Data records:
▼▼▼

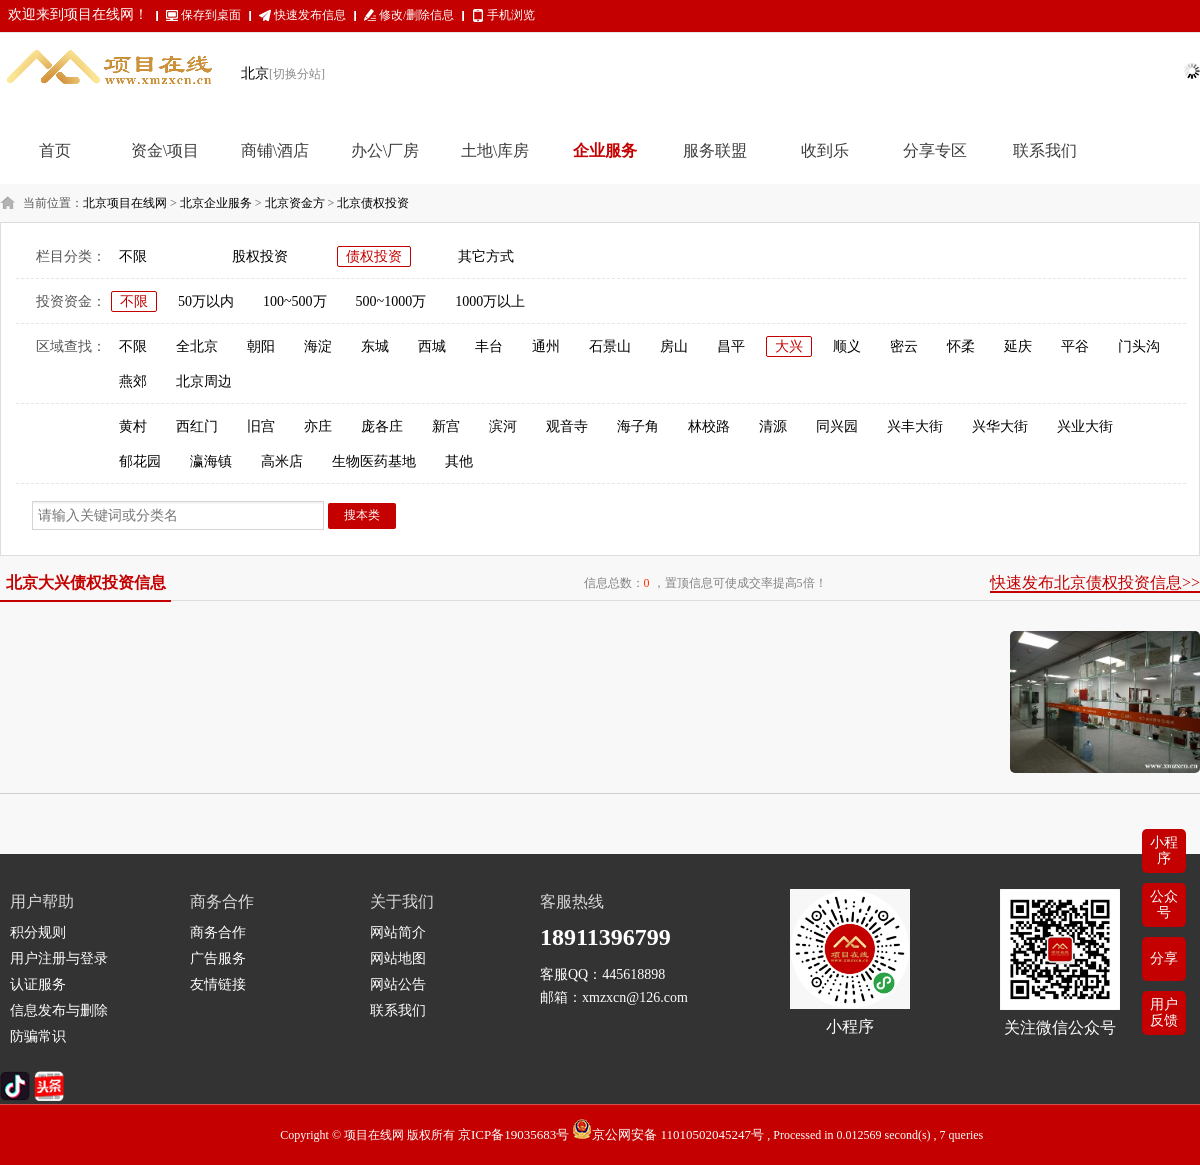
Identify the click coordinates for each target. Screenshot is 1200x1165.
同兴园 (837, 426)
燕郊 (133, 381)
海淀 (318, 346)
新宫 (446, 426)
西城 (432, 346)
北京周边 (204, 381)
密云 (904, 346)
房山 (674, 346)
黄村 (133, 426)
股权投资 (260, 256)
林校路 (709, 426)
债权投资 (374, 256)
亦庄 (318, 426)
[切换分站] (297, 74)
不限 (133, 256)
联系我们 (398, 1010)
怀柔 (961, 346)
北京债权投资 (373, 203)
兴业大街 (1085, 426)
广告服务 (218, 958)
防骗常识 (38, 1036)
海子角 (638, 426)
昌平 (731, 346)
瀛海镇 (211, 461)
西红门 (197, 426)
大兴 (789, 346)
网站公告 (398, 984)
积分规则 (38, 932)
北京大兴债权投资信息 (86, 582)
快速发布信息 (310, 15)
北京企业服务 (216, 203)
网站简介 (398, 932)
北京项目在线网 (125, 203)
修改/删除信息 (416, 15)
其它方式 (486, 256)
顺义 (847, 346)
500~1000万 (391, 301)
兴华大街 (1000, 426)
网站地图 (398, 958)
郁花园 (140, 461)
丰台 (489, 346)
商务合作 (218, 932)
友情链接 (218, 984)
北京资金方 (295, 203)
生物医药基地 (374, 461)
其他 (459, 461)
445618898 (633, 974)
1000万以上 (490, 301)
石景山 (610, 346)
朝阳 (261, 346)
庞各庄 (382, 426)
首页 (55, 150)
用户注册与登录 (59, 958)
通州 (546, 346)
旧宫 (261, 426)
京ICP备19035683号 (513, 1134)
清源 (773, 426)
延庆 (1018, 346)
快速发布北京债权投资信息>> (1095, 582)
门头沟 (1139, 346)
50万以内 (206, 301)
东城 (375, 346)
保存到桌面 (211, 15)
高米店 (282, 461)
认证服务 (38, 984)
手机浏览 (511, 15)
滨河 (503, 426)
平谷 (1075, 346)
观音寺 (567, 426)
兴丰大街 (915, 426)
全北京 (197, 346)
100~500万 (295, 301)
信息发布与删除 (59, 1010)
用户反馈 (1164, 1012)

▲▲▲

What you need to do: Render all of the records above as a numbered list, omitting any blank lines and leaving the pictures out.

Output for this task:
1. Identify the click coordinates for each target. Screenshot is 1200x1165.
2. 同兴园 (837, 426)
3. 燕郊 (133, 381)
4. 海淀 (318, 346)
5. 新宫 (446, 426)
6. 西城 (432, 346)
7. 北京周边 (204, 381)
8. 密云 (904, 346)
9. 房山 (674, 346)
10. 黄村 (133, 426)
11. 股权投资 (260, 256)
12. 林校路 (709, 426)
13. 债权投资 (374, 256)
14. 亦庄 (318, 426)
15. [切换分站] (297, 74)
16. 不限 (133, 256)
17. 联系我们 (398, 1010)
18. 怀柔 (961, 346)
19. 北京债权投资 (373, 203)
20. 兴业大街 (1085, 426)
21. 广告服务 (218, 958)
22. 防骗常识 (38, 1036)
23. 海子角 (638, 426)
24. 昌平 (731, 346)
25. 瀛海镇 (211, 461)
26. 西红门 (197, 426)
27. 大兴 (789, 346)
28. 网站公告 (398, 984)
29. 积分规则 (38, 932)
30. 北京大兴债权投资信息 (86, 582)
31. 快速发布信息 (310, 15)
32. 北京企业服务 (216, 203)
33. 网站简介 (398, 932)
34. 北京项目在线网 (125, 203)
35. 修改/删除信息 (416, 15)
36. 其它方式 (486, 256)
37. 顺义 (847, 346)
38. 500~1000万 (391, 301)
39. 兴华大街 (1000, 426)
40. 网站地图 (398, 958)
41. 郁花园 (140, 461)
42. 丰台 (489, 346)
43. 商务合作 (218, 932)
44. 友情链接 (218, 984)
45. 北京资金方 (295, 203)
46. 生物医药基地 (374, 461)
47. 其他 (459, 461)
48. 445618898 (633, 974)
49. 1000万以上 (490, 301)
50. 石景山 (610, 346)
51. 朝阳 (261, 346)
52. 庞各庄 (382, 426)
53. 首页 (55, 150)
54. 用户注册与登录 (59, 958)
55. 通州 (546, 346)
56. 旧宫 (261, 426)
57. 京ICP备19035683号 (513, 1134)
58. 清源 (773, 426)
59. 延庆 (1018, 346)
60. 快速发布北京债权投资信息>> (1095, 582)
61. 门头沟 (1139, 346)
62. 50万以内 (206, 301)
63. 东城 (375, 346)
64. 保存到桌面 (211, 15)
65. 高米店 (282, 461)
66. 认证服务 (38, 984)
67. 手机浏览 (511, 15)
68. 滨河 (503, 426)
69. 平谷 (1075, 346)
70. 观音寺 (567, 426)
71. 兴丰大街 (915, 426)
72. 全北京 (197, 346)
73. 100~500万 (295, 301)
74. 信息发布与删除 (59, 1010)
75. 用户反馈 (1164, 1012)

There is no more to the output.